:: Extrait ::
————————

Un document retrouvé récemment dans la série U des
Archives départementales des Côtes d’Armor, apporte une
nouvelle réflexion sur cet événement qui affligea
grandement les habitants de la petite ville et ceux des
alentours.
Situation économique du canton
Depuis
la Révolution, la petite cité de Callac avait vécu sous
une administration plutôt débonnaire, avec des magistrats
municipaux que l’on disait faibles et peu actifs. Une
gestion qui dans la crainte de s’aliéner les esprits
n’osait rien entreprendre, ni apporter d’amélioration
notable. Les impositions locales étaient pratiquement
inexistantes et les règlements de police quasiment
inconnus. L’esprit mercantile était dans tous les esprits
et Callac placé au milieu du canton se prêtait à la spéculation
et à l’industrie, ses habitants s’enrichissaient.
Plan de la place du Martroy en 1833(Cadastre AD22)
On distingue la halle avec la chapelle Ste
Catherine sur la droite,
la rue des Portes au Sud
et les trois rues du Tréguier, du Four et Jobic au Nord .
En
une vingtaine d’années, nombre d’habitations, autour de
la place, avaient été construites ou rénovées ; les
commerces étaient libres de toute entrave, les négoces de
beurre et bestiaux rapportaient gros. Beaucoup d’abus s’étaient
déclarés et la commune, se développant, était toujours
sans ressources et revenus. La municipalité n’arrivait
plus à subvenir à ses besoins grandissants.
La
halle était en ruines, les rues non pavées et pleines de
cloaques en hiver, il n’existait aucun édifice pour
recevoir une école. Le presbytère qu’occupait l’ancien
curé de 1820 à 1838, Placide Guillermic, maintenant à Bégard,
avait été négligé et délaissé. Un tableau bien sombre
d’une petite cité, dressé par une partie de la
population, qui était fortement opposée à la municipalité
en place.
Les municipalités précédentes.
De
1800 à 1840, six maires s’étaient succédés à la tête
de la municipalité et dans la gestion des affaires de la
cité, du Consulat de Bonaparte à la
Monarchie de Juillet de Louis Philippe en passant par
le Premier Empire de Napoléon 1er, la Monarchie
de Louis XVIII, sans oublier les Cent Jours de 1815.
·
Le premier maire cité en 1800 est le notaire
Jean Yves Guillou, originaire de Guingamp, qui arrive à
Callac en 1779 où il épouse une fille Le Gouez, il
participe aux premières municipalités en 1790, est nommé
maire en 1800. Il décède en 1811 et est remplacé par Jérôme
Alexandre Guiot.

————————

:: Données enregistrées ::
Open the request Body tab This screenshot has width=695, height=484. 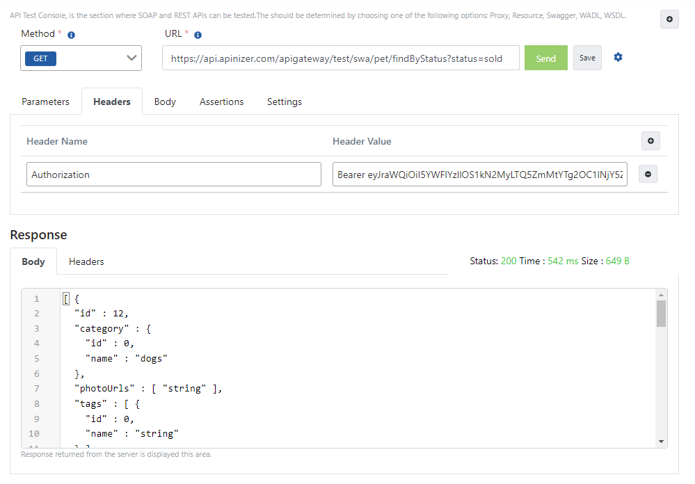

————————

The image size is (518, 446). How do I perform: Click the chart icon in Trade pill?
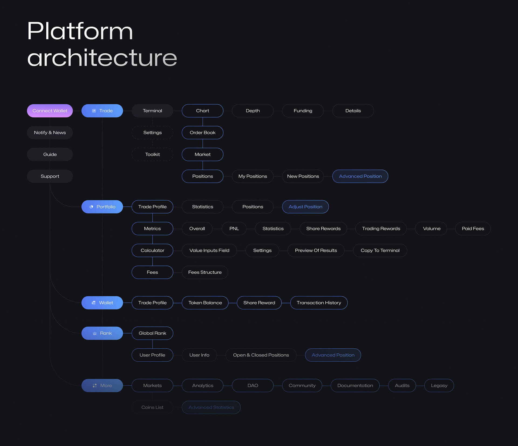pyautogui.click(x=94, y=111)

————————

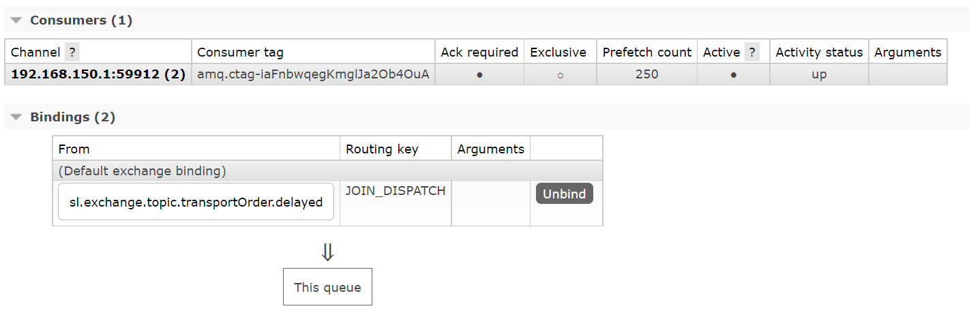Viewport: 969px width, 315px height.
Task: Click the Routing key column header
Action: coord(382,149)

————————

:: Consignes ::
1: Traduisez en anglais cette phrase de l'extrait sur Callac : « Les impositions locales étaient pratiquement inexistantes et les règlements de police quasiment inconnus. »
2: Poursuivez l'extrait sur Callac à partir de sa dernière phrase, en trois phrases environ.

:: Corrigé ::
1: Local taxes were practically nonexistent and police regulations almost unknown.

2:
·
Ce dernier, également
notaire, est célibataire, fort capable mais de faible
constitution ; c’est
un personnage haut en couleurs issu d’une famille
originaire de Champagne. En effet, son père Nicolas, Maréchal
des Logis au régiment
Royal-Cravates
ou Croates en garnison à Châtelaudren en 1750 épouse une
fille Vauchel de Callac, puis au décès de cette dernière
une demoiselle Yvonne Bossard de Belle-Isle-en-Terre dont il
aura 17 enfants. Cette famille va marquer l’histoire de
Callac jusqu’à la fin du 19e siècle en
donnant quatre maires à la commune et en s’alliant avec
toutes les lignées représentatives de la région. Par sa
branche maternelle, les Bossard, Jérôme Alexandre était
un petit-cousin du célèbre général Jean Victor Moreau.
Jean Victor MOREAU, (Morlaix 1763-Lahn 1813)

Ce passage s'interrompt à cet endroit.